→ **What to produce**
Each record should be given back exactly, with none missing.

→ **Provided material**

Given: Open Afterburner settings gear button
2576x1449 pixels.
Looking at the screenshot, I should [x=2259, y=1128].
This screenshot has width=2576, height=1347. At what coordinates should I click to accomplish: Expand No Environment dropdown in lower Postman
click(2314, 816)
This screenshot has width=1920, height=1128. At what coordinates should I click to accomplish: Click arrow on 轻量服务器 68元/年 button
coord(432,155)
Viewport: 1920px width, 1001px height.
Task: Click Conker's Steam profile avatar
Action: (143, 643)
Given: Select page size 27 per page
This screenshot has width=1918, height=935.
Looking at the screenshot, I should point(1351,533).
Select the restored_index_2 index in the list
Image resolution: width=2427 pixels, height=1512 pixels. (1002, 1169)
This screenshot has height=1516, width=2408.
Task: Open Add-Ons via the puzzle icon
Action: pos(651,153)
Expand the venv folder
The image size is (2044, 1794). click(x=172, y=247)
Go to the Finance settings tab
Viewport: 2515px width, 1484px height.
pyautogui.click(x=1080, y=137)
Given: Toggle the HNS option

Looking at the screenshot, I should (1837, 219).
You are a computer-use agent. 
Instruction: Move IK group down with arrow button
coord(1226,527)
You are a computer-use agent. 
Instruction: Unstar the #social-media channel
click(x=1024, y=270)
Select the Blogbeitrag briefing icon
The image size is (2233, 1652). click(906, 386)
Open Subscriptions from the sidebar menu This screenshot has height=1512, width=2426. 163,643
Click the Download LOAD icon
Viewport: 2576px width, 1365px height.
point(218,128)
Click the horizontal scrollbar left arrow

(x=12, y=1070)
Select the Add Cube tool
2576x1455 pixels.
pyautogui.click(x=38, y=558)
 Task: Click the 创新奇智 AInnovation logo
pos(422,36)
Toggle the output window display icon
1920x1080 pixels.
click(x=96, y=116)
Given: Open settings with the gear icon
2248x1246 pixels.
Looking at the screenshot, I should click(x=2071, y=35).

→ **Task result**
Given: Open Afterburner settings gear button
2576x1449 pixels.
Looking at the screenshot, I should [x=2259, y=1128].
This screenshot has width=2576, height=1347. At what coordinates should I click to accomplish: Expand No Environment dropdown in lower Postman
click(2314, 816)
This screenshot has width=1920, height=1128. At what coordinates should I click to accomplish: Click arrow on 轻量服务器 68元/年 button
coord(432,155)
Viewport: 1920px width, 1001px height.
Task: Click Conker's Steam profile avatar
Action: (143, 643)
Given: Select page size 27 per page
This screenshot has width=1918, height=935.
Looking at the screenshot, I should point(1351,533).
Select the restored_index_2 index in the list
Image resolution: width=2427 pixels, height=1512 pixels. (1002, 1169)
This screenshot has height=1516, width=2408.
Task: Open Add-Ons via the puzzle icon
Action: pos(651,153)
Expand the venv folder
The image size is (2044, 1794). click(x=172, y=247)
Go to the Finance settings tab
Viewport: 2515px width, 1484px height.
pyautogui.click(x=1080, y=137)
Given: Toggle the HNS option

Looking at the screenshot, I should (1837, 219).
You are a computer-use agent. 
Instruction: Move IK group down with arrow button
coord(1226,527)
You are a computer-use agent. 
Instruction: Unstar the #social-media channel
click(x=1024, y=270)
Select the Blogbeitrag briefing icon
The image size is (2233, 1652). click(906, 386)
Open Subscriptions from the sidebar menu This screenshot has height=1512, width=2426. 163,643
Click the Download LOAD icon
Viewport: 2576px width, 1365px height.
point(218,128)
Click the horizontal scrollbar left arrow

(x=12, y=1070)
Select the Add Cube tool
2576x1455 pixels.
pyautogui.click(x=38, y=558)
 Task: Click the 创新奇智 AInnovation logo
pos(422,36)
Toggle the output window display icon
1920x1080 pixels.
click(x=96, y=116)
Given: Open settings with the gear icon
2248x1246 pixels.
Looking at the screenshot, I should click(x=2071, y=35).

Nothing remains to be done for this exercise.